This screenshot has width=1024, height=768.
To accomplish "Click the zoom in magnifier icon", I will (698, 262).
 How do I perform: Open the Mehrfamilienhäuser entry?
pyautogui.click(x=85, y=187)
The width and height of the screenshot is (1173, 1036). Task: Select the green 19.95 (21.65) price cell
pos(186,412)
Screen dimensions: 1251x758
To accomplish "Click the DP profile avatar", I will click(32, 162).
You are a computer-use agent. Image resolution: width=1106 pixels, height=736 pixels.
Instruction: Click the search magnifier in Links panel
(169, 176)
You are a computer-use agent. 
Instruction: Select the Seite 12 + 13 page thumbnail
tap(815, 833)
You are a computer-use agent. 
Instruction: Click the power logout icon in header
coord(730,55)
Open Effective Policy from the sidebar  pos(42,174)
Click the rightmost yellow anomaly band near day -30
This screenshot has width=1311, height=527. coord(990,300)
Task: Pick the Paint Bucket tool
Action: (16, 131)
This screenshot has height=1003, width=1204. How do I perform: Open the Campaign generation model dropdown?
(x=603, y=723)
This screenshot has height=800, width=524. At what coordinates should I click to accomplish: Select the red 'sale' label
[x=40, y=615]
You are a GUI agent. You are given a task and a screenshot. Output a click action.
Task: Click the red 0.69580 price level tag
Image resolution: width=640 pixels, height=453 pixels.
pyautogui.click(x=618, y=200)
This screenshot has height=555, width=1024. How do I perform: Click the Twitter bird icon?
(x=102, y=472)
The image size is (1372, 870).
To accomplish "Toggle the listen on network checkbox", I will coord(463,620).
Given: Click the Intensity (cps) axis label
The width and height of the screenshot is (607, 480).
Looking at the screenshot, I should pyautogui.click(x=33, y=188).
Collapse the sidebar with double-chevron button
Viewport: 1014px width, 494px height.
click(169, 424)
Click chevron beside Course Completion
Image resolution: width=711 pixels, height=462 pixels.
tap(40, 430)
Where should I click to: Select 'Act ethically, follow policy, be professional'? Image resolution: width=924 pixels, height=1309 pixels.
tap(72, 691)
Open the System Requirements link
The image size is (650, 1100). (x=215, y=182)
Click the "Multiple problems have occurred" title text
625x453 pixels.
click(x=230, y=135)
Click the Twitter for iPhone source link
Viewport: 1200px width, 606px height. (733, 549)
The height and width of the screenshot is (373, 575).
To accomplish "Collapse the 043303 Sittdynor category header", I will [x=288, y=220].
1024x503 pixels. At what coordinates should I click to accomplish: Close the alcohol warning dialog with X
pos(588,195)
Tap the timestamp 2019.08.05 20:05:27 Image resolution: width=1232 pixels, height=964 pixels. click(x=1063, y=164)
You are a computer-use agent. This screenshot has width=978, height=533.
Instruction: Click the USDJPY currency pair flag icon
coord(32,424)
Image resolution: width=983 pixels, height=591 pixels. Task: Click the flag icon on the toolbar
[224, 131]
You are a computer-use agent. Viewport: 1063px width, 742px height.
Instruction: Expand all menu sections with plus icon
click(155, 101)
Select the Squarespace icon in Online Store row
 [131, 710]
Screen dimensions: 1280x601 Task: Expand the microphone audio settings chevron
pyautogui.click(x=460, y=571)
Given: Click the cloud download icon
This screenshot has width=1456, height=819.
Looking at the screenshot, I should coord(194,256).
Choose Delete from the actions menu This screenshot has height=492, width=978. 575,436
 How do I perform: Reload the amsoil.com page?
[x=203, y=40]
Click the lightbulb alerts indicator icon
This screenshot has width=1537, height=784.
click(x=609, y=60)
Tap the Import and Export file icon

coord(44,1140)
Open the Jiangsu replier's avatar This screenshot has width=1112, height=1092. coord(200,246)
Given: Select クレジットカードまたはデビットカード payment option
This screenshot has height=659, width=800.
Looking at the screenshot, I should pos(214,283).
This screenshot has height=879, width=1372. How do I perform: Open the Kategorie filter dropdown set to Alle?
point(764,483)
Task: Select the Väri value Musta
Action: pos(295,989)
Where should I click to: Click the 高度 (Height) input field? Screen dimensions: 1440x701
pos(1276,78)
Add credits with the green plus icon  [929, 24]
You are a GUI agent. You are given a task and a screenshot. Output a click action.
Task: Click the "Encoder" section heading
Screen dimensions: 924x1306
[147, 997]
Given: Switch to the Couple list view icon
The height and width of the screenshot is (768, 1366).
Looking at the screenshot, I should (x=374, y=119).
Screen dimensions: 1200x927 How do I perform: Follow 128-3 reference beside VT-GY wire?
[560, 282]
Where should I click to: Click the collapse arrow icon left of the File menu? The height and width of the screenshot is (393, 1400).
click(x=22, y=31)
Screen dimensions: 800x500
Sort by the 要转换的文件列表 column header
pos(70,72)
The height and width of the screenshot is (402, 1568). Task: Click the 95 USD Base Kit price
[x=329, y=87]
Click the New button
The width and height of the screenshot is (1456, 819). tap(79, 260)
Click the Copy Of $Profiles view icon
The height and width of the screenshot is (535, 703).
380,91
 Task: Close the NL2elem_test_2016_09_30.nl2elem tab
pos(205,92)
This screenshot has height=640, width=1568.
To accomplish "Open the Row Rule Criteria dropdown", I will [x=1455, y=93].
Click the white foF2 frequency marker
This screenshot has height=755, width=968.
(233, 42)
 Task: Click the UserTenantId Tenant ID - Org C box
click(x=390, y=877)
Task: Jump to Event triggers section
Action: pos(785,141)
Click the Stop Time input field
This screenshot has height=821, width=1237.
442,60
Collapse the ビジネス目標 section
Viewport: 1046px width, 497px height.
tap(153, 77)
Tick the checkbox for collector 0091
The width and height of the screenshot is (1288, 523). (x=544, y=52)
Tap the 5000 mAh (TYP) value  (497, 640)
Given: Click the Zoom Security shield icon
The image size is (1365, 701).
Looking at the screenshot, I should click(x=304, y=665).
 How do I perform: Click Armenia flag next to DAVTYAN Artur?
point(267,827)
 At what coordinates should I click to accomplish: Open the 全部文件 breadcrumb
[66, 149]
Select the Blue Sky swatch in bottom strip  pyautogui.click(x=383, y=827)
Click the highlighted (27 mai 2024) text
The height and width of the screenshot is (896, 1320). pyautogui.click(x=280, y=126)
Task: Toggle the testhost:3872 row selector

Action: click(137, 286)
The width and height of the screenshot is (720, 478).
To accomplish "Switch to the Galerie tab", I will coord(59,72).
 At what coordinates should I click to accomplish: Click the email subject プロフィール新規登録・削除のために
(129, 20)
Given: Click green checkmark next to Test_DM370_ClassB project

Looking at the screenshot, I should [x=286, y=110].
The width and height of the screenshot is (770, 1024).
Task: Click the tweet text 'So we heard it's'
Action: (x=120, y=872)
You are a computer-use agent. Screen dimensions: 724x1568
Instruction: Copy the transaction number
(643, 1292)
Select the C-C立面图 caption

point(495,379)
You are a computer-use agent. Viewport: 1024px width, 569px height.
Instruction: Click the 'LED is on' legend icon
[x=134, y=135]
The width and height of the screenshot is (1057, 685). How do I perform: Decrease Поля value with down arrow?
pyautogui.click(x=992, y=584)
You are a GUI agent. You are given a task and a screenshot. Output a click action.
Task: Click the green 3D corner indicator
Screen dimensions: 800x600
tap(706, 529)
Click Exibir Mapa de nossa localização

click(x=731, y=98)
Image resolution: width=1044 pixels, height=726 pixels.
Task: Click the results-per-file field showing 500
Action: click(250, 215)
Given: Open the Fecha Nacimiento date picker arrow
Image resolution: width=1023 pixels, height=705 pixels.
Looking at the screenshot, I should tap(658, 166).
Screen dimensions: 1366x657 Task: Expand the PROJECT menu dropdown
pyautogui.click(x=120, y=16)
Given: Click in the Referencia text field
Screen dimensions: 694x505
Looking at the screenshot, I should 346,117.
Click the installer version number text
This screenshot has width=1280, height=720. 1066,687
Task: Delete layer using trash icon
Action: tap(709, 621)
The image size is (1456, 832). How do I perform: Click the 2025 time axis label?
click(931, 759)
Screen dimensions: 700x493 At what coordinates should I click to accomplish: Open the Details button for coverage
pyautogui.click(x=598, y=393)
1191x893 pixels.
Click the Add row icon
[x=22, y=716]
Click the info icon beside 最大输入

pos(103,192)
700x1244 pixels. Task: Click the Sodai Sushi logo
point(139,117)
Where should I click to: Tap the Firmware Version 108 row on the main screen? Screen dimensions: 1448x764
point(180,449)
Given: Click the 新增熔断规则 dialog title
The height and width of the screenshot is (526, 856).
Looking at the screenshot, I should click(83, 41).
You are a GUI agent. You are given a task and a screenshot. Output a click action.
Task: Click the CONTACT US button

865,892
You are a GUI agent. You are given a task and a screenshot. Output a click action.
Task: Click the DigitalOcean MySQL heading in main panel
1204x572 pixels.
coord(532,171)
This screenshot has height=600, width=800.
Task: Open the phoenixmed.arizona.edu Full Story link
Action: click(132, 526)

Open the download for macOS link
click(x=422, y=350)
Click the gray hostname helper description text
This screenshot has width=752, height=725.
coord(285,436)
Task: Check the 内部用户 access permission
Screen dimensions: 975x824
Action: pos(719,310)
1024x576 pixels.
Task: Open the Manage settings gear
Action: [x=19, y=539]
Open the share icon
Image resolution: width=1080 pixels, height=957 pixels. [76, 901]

◇ ◇ ◇ ◇ ◇

TASK REQUIREMENTS →
Each line from the one containing "The height and width of the screenshot is (526, 856)." to the end of the listing above should be copied exactly, and nothing else.

EXERCISE ANSWER →
The height and width of the screenshot is (526, 856).
Looking at the screenshot, I should click(83, 41).
You are a GUI agent. You are given a task and a screenshot. Output a click action.
Task: Click the CONTACT US button

865,892
You are a GUI agent. You are given a task and a screenshot. Output a click action.
Task: Click the DigitalOcean MySQL heading in main panel
1204x572 pixels.
coord(532,171)
This screenshot has height=600, width=800.
Task: Open the phoenixmed.arizona.edu Full Story link
Action: click(132, 526)

Open the download for macOS link
click(x=422, y=350)
Click the gray hostname helper description text
This screenshot has width=752, height=725.
coord(285,436)
Task: Check the 内部用户 access permission
Screen dimensions: 975x824
Action: pos(719,310)
1024x576 pixels.
Task: Open the Manage settings gear
Action: [x=19, y=539]
Open the share icon
Image resolution: width=1080 pixels, height=957 pixels. [76, 901]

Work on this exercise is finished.